• _WORK INSTRUCTIONS_
1. In the article about Amy Galvin, which housing association provided the new units at Cúirt Róisín?
2. Reproduce the stretch of the article about Amy Galvin from "She spent a" through "Clúid Housing association.".

Cancer sufferer Amy Galvin to get keys to her independence

When Amy Galvin gets the keys to her apartment next week, it won’t just open the door to a new home, it will be a symbol of her innate ability to never give up.

Cancer sufferer Amy Galvin to get keys to her independence

Amy, 28, has been diagnosed with Stage 3C borderline terminal ovarian cancer.

She spent a year hooked up to a morphine drip, before taking the decision to break away and live her life on her own terms. Now, she says she is regaining her independence as she moves into her new home, an apartment at Cúirt Róisín in Galway City, one of 15 new high-quality, affordable rented units in Galway City provided by the Clúid Housing association.

“It will extend the quality of my life. My independence was taken away from me through my illness.”

Amy currently lives with her grandparents in another part of Galway city and her impending move is just the latest leg of a journey which took her from post-graduate study in child counselling and working in a Boots chemist at the weekend to her diagnosis in December 2013 and the gruelling treatment that followed.

“I had 34 rounds [of chemotherapy] between February 2014 to October 2014 and, in between that, two stem-cell procedures that failed, and four-and-a-half months in a wheelchair,” she says. A hospice became involved in her care and there was that 10-month period on a morphine drip, until a day last year when she said “enough”.

• _GIVEN INFORMATION_
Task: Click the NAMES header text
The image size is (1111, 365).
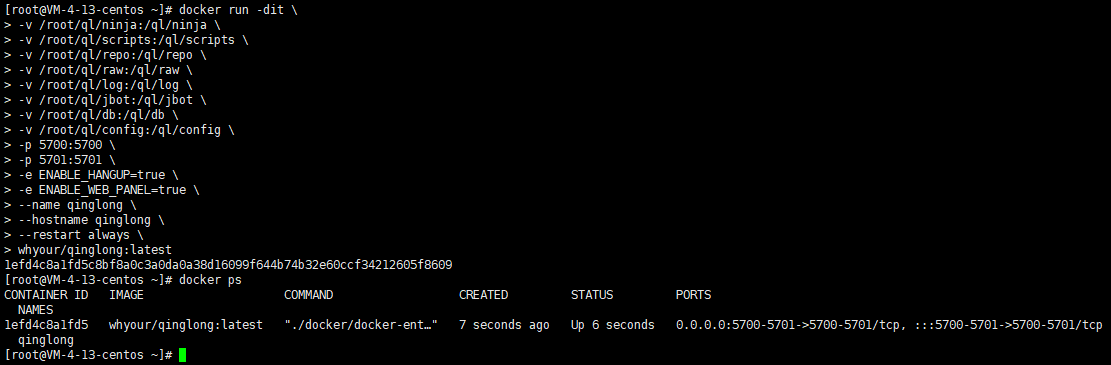Action: click(35, 310)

• _ANSWERS BY TASK_
1. The Clúid Housing association.

2.
She spent a year hooked up to a morphine drip, before taking the decision to break away and live her life on her own terms. Now, she says she is regaining her independence as she moves into her new home, an apartment at Cúirt Róisín in Galway City, one of 15 new high-quality, affordable rented units in Galway City provided by the Clúid Housing association.